Suite à l’annonce des élections présidentielles anticipées prévues pour septembre 2024, la société civile algérienne et les organisations internationales, dont la FIDH et l’OMCT dans le cadre de l’Observatoire pour la Protection des Défenseurs des Droits Humains, s’associent pour appeler les autorités à libérer les personnes détenues pour avoir exprimé pacifiquement leurs opinions ou exercé leurs droits, ainsi qu’à la nécessité de restaurer les libertés civiques.
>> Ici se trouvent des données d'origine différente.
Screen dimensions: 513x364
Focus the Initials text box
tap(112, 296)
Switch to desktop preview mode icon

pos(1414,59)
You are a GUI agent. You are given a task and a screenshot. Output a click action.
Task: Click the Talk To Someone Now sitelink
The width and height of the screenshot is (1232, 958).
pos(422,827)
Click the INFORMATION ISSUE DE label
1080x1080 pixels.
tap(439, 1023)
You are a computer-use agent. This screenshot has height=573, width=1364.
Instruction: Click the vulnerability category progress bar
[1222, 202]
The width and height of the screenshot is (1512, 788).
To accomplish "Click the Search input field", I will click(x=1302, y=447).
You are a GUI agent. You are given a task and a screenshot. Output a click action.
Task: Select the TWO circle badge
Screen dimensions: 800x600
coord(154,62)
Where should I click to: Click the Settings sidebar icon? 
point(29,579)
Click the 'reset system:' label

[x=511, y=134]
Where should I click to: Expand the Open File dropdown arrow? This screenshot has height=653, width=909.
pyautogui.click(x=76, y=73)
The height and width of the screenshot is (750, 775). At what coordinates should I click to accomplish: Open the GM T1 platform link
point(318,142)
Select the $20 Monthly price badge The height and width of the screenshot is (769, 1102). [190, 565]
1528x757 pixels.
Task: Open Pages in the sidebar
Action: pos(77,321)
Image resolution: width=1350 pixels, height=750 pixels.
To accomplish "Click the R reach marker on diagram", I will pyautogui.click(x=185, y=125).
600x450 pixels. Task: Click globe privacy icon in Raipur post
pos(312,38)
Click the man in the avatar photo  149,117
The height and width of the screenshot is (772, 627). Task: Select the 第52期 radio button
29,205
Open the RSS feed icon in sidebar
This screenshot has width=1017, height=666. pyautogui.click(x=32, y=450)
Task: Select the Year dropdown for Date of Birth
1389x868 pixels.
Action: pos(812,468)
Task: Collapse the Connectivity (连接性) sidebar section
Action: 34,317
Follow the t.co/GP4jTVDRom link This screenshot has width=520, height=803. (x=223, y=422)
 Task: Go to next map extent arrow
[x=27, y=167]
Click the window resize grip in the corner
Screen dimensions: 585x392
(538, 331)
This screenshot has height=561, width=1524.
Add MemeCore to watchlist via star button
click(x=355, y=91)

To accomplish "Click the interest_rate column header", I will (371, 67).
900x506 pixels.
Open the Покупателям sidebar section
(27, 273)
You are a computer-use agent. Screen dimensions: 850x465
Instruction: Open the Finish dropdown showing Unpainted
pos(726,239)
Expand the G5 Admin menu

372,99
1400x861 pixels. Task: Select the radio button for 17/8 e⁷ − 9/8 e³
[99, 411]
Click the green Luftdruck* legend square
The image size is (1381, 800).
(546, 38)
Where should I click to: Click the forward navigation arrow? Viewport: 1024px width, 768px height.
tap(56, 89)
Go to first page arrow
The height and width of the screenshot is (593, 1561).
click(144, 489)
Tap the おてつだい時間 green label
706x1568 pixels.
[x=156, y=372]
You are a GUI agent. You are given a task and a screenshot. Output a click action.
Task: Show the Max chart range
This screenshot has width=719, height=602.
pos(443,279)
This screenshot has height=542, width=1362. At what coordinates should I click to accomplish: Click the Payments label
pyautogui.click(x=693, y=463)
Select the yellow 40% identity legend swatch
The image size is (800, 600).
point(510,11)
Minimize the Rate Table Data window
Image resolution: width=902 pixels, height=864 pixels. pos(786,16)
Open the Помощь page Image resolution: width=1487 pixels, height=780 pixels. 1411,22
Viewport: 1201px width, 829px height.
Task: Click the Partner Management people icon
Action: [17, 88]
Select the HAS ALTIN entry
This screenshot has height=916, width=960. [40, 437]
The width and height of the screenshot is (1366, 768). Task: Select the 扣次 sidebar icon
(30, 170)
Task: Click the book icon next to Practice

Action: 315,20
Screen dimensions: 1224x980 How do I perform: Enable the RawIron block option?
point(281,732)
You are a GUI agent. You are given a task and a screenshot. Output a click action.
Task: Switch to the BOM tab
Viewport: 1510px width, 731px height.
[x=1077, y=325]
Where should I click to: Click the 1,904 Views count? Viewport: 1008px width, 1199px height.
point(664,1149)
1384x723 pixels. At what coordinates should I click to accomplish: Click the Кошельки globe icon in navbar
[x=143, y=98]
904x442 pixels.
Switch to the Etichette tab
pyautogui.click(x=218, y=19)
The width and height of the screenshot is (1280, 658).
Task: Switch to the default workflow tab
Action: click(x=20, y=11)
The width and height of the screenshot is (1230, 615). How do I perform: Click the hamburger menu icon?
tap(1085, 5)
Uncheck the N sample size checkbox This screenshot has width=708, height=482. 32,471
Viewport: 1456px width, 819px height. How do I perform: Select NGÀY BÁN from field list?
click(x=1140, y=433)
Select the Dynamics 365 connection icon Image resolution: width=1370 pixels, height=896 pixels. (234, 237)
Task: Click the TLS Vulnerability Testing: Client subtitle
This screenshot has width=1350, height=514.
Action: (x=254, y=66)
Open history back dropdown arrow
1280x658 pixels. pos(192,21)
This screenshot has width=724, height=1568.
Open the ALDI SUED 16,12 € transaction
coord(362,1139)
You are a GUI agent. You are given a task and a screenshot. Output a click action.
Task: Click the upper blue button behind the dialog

Cette mobilisation s’inscrit dans un contexte de répression accrue, où les violations des droits humains se multiplient, en contradiction flagrante avec les engagements internationaux de l’Algérie.
Nous,
associations et organisations signataires, appelons les autorités
algériennes à libérer les détenus injustement emprisonnés pour
avoir exprimé leurs opinions ou exercé pacifiquement leurs
libertés, et à ouvrir l’espace civique aux acteurs·ices
de la société civile afin de garantir l’exercice sans entrave de
leurs missions dans le cheminement vers l’État de droit.
L’année
2024 marque la programmation d’une élection présidentielle
anticipée en septembre en Algérie. Cinq ans après l’émergence
du Hirak, mouvement pacifique exigeant l’État de droit et la
démocratie, le pays a connu un rétrécissement sévère des droits
et libertés fondamentales et l’adoption d’une révision de la
Constitution (2020) et de lois liberticides qui ont consolidé
l’autoritarisme, en contradiction avec les engagements
internationaux de l’Algérie en matière de droits humains.
Une
véritable chape de plomb pèse sur la société civile. Depuis 2019,
les autorités n’ont eu de cesse de poursuivre et de condamner,
souvent à des peines sévères, des citoyen·nes,
dont des militant.es, journalistes et défenseur.es des droits
humains, pour avoir exercé leurs droits fondamentaux, y compris pour
des accusations infondées d’appartenance à des entités
terroristes. Elles ont également multiplié les actions judiciaires
arbitraires contre des organisations de la société civile, des
partis politiques d’opposition, des syndicats et des médias
indépendants.
Les
autorités algériennes ont dissous deux organisations de défense
des droits humains de plus de trente ans d’existence: le
Rassemblement
actions jeunesse (RAJ) en
octobre 2021, confirmé par la décision du Conseil d’État de
février 2023, et la Ligue algérienne pour la défense des droits de
l’homme (LADDH)
en juin 2022. Les locaux des médias Radio M et Maghreb Émergent,
parmi les derniers porte-voix d’un journalisme indépendant,
ont
été mis sous scellés
en décembre 2022, avant que la justice n’ordonne leur dissolution
en avril 2023.
En
mars 2024, l’organisation de deux conférences par SOS
Disparus – CFDA,
association de défense des droits des disparus, a été
arbitrairement empêchée. Deux partis politiques agréés, le Parti
socialiste des travailleurs (PST) et le Mouvement démocratique et
social (MDS), ont été suspendus pour des durées indéterminées,
respectivement en janvier 2022 et février 2023.
De
plus, l’amendement du Code pénal en pleine pandémie et sans débat
public a donné lieu à l'introduction de dispositions
liberticides
qui ont servi à condamner plusieurs citoyen·nes
pacifiques. Ceci a été suivi par l’élargissement vague de
l’accusation criminelle de « terrorisme »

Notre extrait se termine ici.